Muslim's other beliefs are: God's angels, previously revealed Books of God, all the prophets, from Adam to Jesus (peace be on them both), the Day of Judgement and indeed the Decree of God. A Muslim has five main duties to perform, namely; bearing witness to the Unity of God and Muhammad (peace and blessings on him) as His Messenger, observing the prescribed prayer, payment of Zakat, keeping the fasts of Ramazan and performing the pilgrimage to Mecca.
Islam believes that each person is born pure. The Holy Quran tells us that God has given human beings a choice between good and evil and to seek God's pleasure through faith, prayer and charity. Islam believes that God created mankind in His image and by imbuing the attributes of God on a human level mankind can attain His nearness.
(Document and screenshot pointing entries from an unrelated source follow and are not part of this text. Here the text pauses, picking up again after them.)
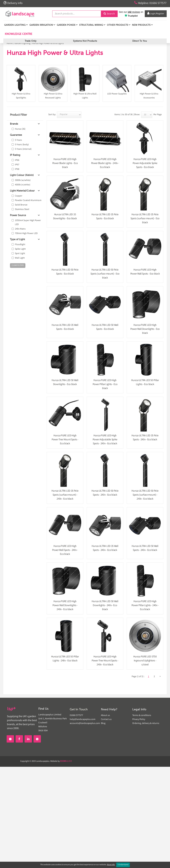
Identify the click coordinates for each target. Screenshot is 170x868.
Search (109, 13)
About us (105, 715)
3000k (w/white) (23, 180)
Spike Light (20, 249)
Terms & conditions (142, 715)
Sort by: (52, 115)
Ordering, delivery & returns (146, 723)
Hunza (20, 129)
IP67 (17, 165)
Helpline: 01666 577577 (150, 3)
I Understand (123, 865)
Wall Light (20, 258)
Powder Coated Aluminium (28, 200)
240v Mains (20, 229)
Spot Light (20, 254)
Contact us (106, 719)
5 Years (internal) (23, 149)
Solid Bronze (21, 205)
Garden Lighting (22, 43)
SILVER (66, 761)
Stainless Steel (22, 210)
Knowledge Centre (18, 34)
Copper (19, 196)
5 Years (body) (22, 145)
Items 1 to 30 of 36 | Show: (127, 115)
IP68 (17, 169)
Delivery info (13, 3)
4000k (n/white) (23, 185)
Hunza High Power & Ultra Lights (48, 43)
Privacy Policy (139, 719)
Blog (103, 723)
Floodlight (20, 245)
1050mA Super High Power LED (28, 222)
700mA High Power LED (26, 234)
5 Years (18, 140)
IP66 (17, 160)
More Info (111, 865)
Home (9, 43)
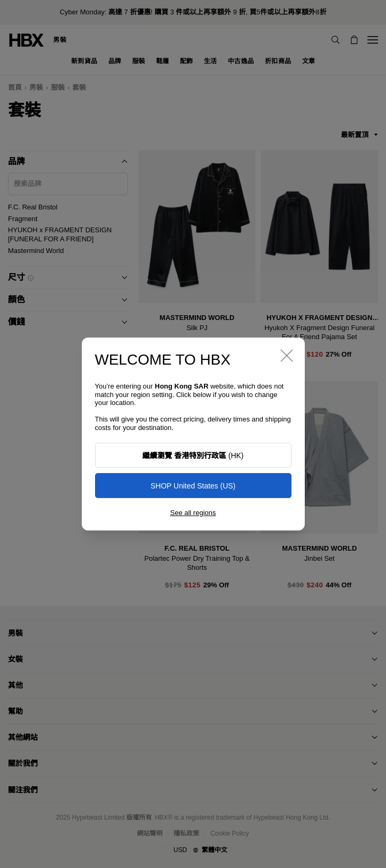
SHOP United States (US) (193, 486)
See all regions (193, 512)
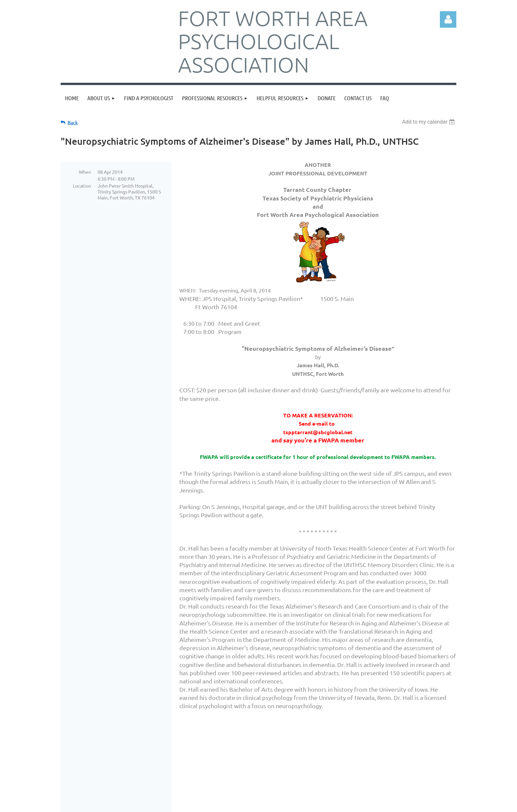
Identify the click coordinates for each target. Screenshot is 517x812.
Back (73, 122)
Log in (448, 19)
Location (82, 185)
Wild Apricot (378, 804)
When (85, 172)
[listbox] (429, 122)
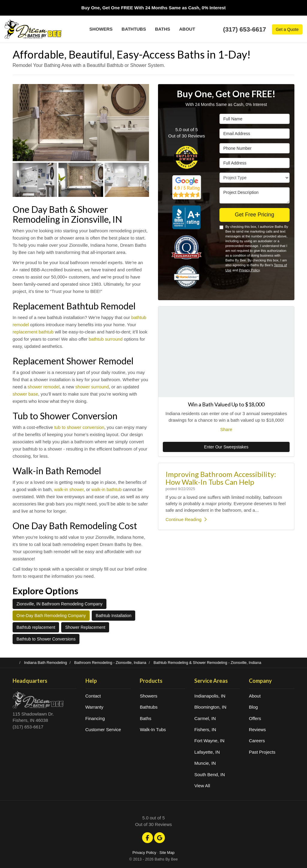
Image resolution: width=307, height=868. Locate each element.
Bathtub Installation (113, 616)
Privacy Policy (249, 270)
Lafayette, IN (207, 752)
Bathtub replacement (36, 627)
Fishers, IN (205, 729)
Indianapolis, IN (210, 696)
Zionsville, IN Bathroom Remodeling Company (60, 604)
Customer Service (103, 729)
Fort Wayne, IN (209, 740)
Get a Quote (287, 29)
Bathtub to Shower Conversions (46, 639)
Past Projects (262, 752)
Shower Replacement (85, 627)
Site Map (167, 852)
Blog (253, 707)
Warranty (94, 707)
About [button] (187, 29)
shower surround (92, 386)
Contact (93, 696)
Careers (257, 740)
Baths (145, 718)
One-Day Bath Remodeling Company (51, 616)
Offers (255, 718)
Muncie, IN (205, 763)
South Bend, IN (209, 774)
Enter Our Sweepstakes (226, 447)
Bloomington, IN (210, 707)
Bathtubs (148, 707)
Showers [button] (101, 29)
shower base (25, 394)
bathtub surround (106, 339)
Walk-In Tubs (153, 729)
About (254, 696)
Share (226, 429)
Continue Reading (186, 519)
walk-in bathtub (107, 489)
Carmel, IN (205, 718)
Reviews (257, 729)
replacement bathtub (33, 332)
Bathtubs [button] (134, 29)
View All (202, 785)
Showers (148, 696)
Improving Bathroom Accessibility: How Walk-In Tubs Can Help (221, 478)
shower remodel (43, 386)
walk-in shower (69, 489)
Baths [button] (163, 29)
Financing (95, 718)
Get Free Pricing (254, 215)
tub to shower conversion (79, 427)
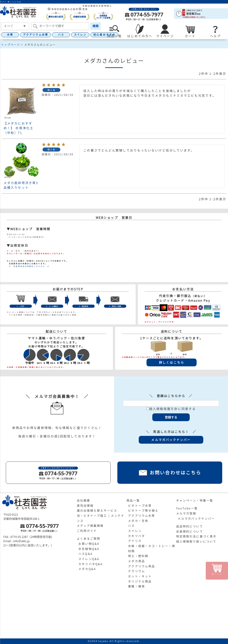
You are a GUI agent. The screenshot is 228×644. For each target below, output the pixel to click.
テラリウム (136, 571)
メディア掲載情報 (90, 526)
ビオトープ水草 (140, 506)
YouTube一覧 (187, 508)
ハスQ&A (85, 554)
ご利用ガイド (87, 531)
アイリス (135, 541)
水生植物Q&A (89, 549)
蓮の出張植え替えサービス (97, 510)
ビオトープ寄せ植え (143, 510)
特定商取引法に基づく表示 (196, 536)
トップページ (10, 44)
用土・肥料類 (138, 556)
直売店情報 (85, 506)
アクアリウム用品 (142, 566)
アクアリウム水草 (35, 34)
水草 (10, 34)
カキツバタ (136, 536)
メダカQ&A (87, 569)
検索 (95, 26)
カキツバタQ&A (90, 564)
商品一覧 (133, 500)
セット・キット (140, 576)
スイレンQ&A (89, 559)
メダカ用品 (136, 561)
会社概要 (83, 500)
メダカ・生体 (138, 521)
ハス (61, 34)
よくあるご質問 (89, 538)
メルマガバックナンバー (196, 518)
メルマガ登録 (186, 514)
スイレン (80, 34)
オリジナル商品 (140, 582)
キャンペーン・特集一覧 (195, 500)
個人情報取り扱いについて (196, 542)
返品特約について (190, 526)
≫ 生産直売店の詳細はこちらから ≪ (28, 266)
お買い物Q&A (89, 544)
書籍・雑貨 (136, 586)
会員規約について (190, 532)
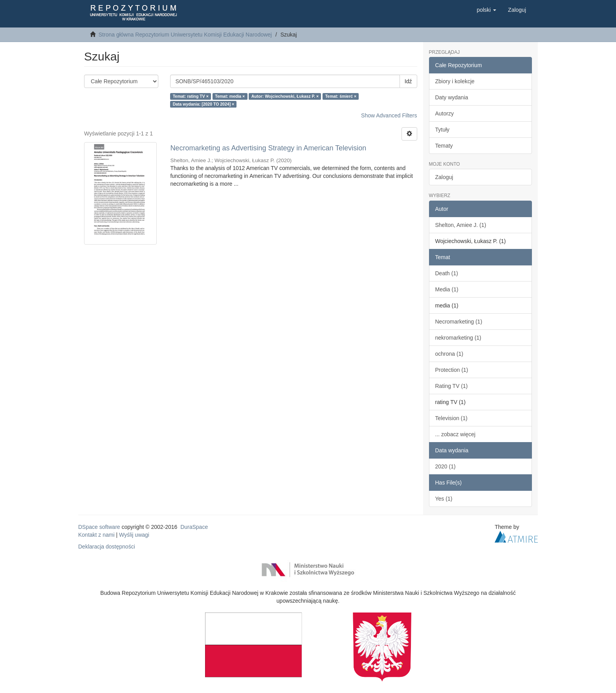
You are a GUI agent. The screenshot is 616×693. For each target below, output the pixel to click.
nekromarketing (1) (458, 338)
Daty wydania (452, 97)
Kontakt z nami (96, 535)
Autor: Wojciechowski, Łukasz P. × (285, 96)
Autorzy (444, 113)
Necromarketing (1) (459, 322)
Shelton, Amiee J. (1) (461, 225)
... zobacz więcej (455, 434)
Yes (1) (444, 499)
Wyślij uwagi (134, 535)
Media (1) (447, 289)
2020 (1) (446, 466)
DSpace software (99, 527)
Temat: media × (230, 96)
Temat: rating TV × (191, 96)
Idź (408, 81)
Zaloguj (444, 177)
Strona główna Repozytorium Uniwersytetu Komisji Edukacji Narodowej (185, 35)
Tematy (444, 146)
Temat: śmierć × (341, 96)
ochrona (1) (449, 354)
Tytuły (442, 130)
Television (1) (451, 418)
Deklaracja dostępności (106, 547)
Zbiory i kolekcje (455, 81)
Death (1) (447, 273)
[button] (486, 10)
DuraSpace (194, 527)
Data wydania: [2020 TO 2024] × (204, 104)
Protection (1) (452, 370)
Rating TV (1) (451, 386)
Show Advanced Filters (389, 115)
Islam's main message is to worship God and to treat all God's creation with kindness and compassion. Rights of parents in old age, orphans and the needy are clearly stated. Women's rights were safeguarded 1,400 years ago when the rest of the world was in total darkness about emancipation. Islamic teachings encompass every imaginable situation and its rules and principles are truly universal and have stood the test of time.
In Islam virtue does not connote forsaking the bounties of nature that are lawful. On the contrary one is encouraged to lead a healthy, active life with the qualities of kindness, chastity, honesty, mercy, courage patience and politeness. In short, Islam has a perfect and complete code for the guidance of individuals and communities alike. As the entire message of Islam is derived from the Holy Quran and indeed the Sunnah and Hadith it is immutable in the face of change in time and place. It may appear rigid to the casual eye, in actual fact it is most certainly an adaptable way of life regardless of human changes. Islam teaches that the path to spiritual development is open to all.
The main theme of Islam says: By mere knowledge of Quran, Hadith and Sharia one does not become a Muslim. A Muslim must have faith in the Quran and the prophet with his entire mind, with all his soul and with all his strength. A strong faith issues out in action. 'Adhan' in Islam means 'announcement', but really it means the call to prayer by a muezzin. This may be interpreted as the following: 'God is most high. There is no god but God and Muhammad is His messenger'. When a child is born in the Muslim household adhan is uttered in his ears, such is the importance of adhan.